This chapter presents a follow-along methodological exercise that shows how social media data can be used to study generative AI training and conditioning. It is written to be reproducible by both technical and non-technical readers and does not assume access to large commercial training pipelines. Using a simulation-based experimental approach, the chapter walks through collecting text from Reddit and Twitter (X), constructing two matched datasets of 2,500 texts per platform, and preparing those datasets for comparison through careful cleaning and documentation. Analysis is carried out in Orange Data Mining, using visual, screenshot-led steps to explore sentiment, basic linguistic patterns, and framing differences across platforms. The chapter then demonstrates prompt-based conditioning with a small open-source generative model, keeping prompts and generation settings fixed while varying only the platform-specific input text. The emphasis is on methodological clarity, transparency, and cautious interpretation rather than substantive claims about public opinion.
Introduction
The text presents a methodological chapter on studying generative AI (large language models) using a transparent, simulation-based approach. It explains that modern generative systems produce fluent and adaptive text, but their outputs are shaped by training data, data curation, and alignment processes, not by general intelligence. Therefore, understanding these systems requires attention to data provenance and how different data environments influence model behavior.

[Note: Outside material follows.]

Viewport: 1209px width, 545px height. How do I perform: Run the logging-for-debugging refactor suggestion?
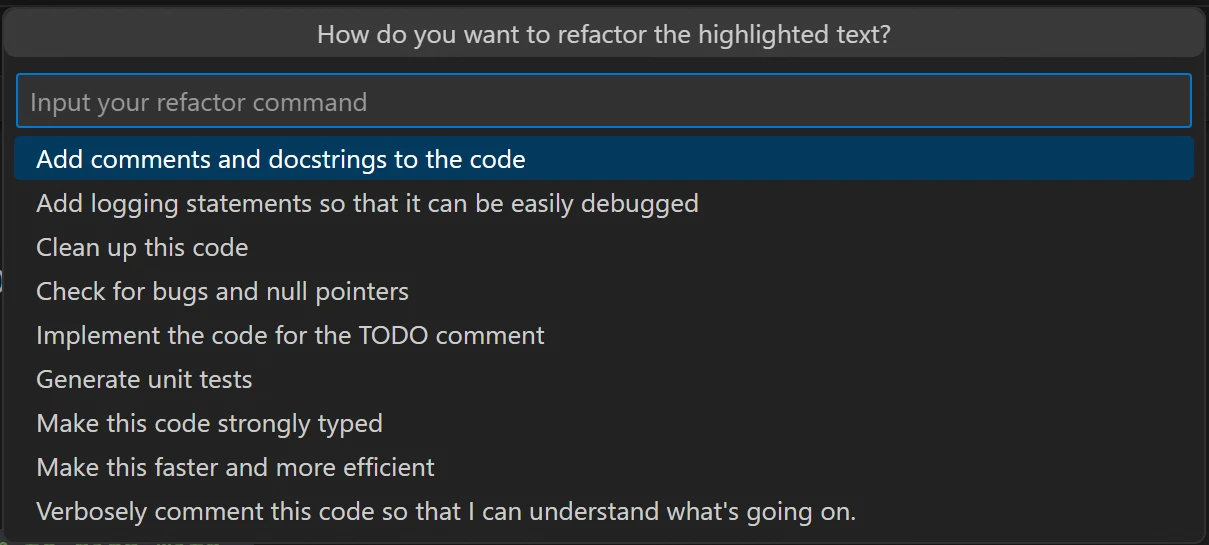pos(367,203)
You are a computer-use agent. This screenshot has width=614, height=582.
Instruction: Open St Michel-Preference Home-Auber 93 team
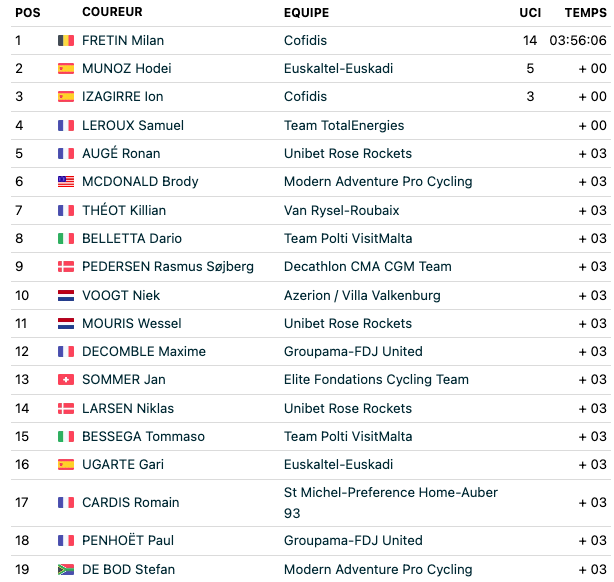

Social media platforms are important sources of training data because they provide large volumes of up-to-date, real-world discourse. However, platforms like Reddit and Twitter (X) differ in structure, communication style, moderation, and algorithmic design, which can shape language tone and framing. The chapter uses these two platforms as a comparative case study to examine how different discourse environments may influence generative model outputs.
Due to limited access to proprietary training pipelines, the chapter adopts a simulation-based experimental design. Instead of retraining a model, it uses prompt-based conditioning with a fixed open-source language model. The only variable changed is the exposure corpus (Reddit vs. Twitter texts about UK cost-of-living issues in 2025). This controlled approach allows researchers to observe how different text environments influence generated outputs while keeping other factors constant. The goal is methodological illustration, not performance optimization.
The workflow includes:
Data collection using platform APIs
Construction of matched corpora (2,500 texts per platform)
Corpus cleaning and preparation
Exploratory analysis using Orange Data Mining
Prompt-based conditioning and comparison of generated outputs
Discussion of limitations and adaptability to other contexts
The study emphasizes transparency, reproducibility, and careful interpretation of results, avoiding overgeneralization about platforms or social reality.
The methodological framework is grounded in simulation-based research, which helps study complex systems when direct access to full training processes is unavailable. The approach demonstrates how varying data inputs under controlled conditions can influence generative AI outputs.
The chapter also explains why Reddit and Twitter were selected, highlighting differences in community structure, post length, engagement mechanisms, and discourse style. Ethical considerations are addressed by collecting only text content, excluding user identifiers, and following responsible data practices.
Conclusion
This chapter has limitations by design rather than by oversight. It relies on an illustrative, small-scale corpus and uses prompt-based conditioning instead of full model training. It focuses on a single topic and a single year, and it operationalises UK focus through practical filtering strategies rather than guaranteed geolocation. These constraints mean that the chapter does not claim empirical representativeness, nor does it attempt to replicate the scale or complexity of commercial model development. The conclusions drawn are therefore specific to the sample and simulation presented.
At the same time, these constraints also bring clarity. The chapter demonstrates a workflow that is accessible, replicable, and adaptable. Readers can substitute alternative topics, such as housing affordability, energy prices, or wage stagnation, adjust the time window, or compare different platform pairs. They can replace Orange with other analytical tools or extend the workflow to include additional methods, such as topic modelling or network analysis, depending on their technical experience. The conditioning approach can also be adapted, shifting from prompt-based exposure to lightweight fine-tuning where resources allow, while preserving the same comparative logic.
In conclusion, training generative AI on social media data raises methodological and interpretive challenges that require transparent workflows and careful documentation. By combining practical steps, including API access, corpus extraction, analysis in Orange, and simulated conditioning, with ongoing theoretical reflection, this chapter offers a transferable approach to studying how platform-specific discourse environments shape generative outputs. Such approaches are essential for advancing research that is both technically informed and socially grounded.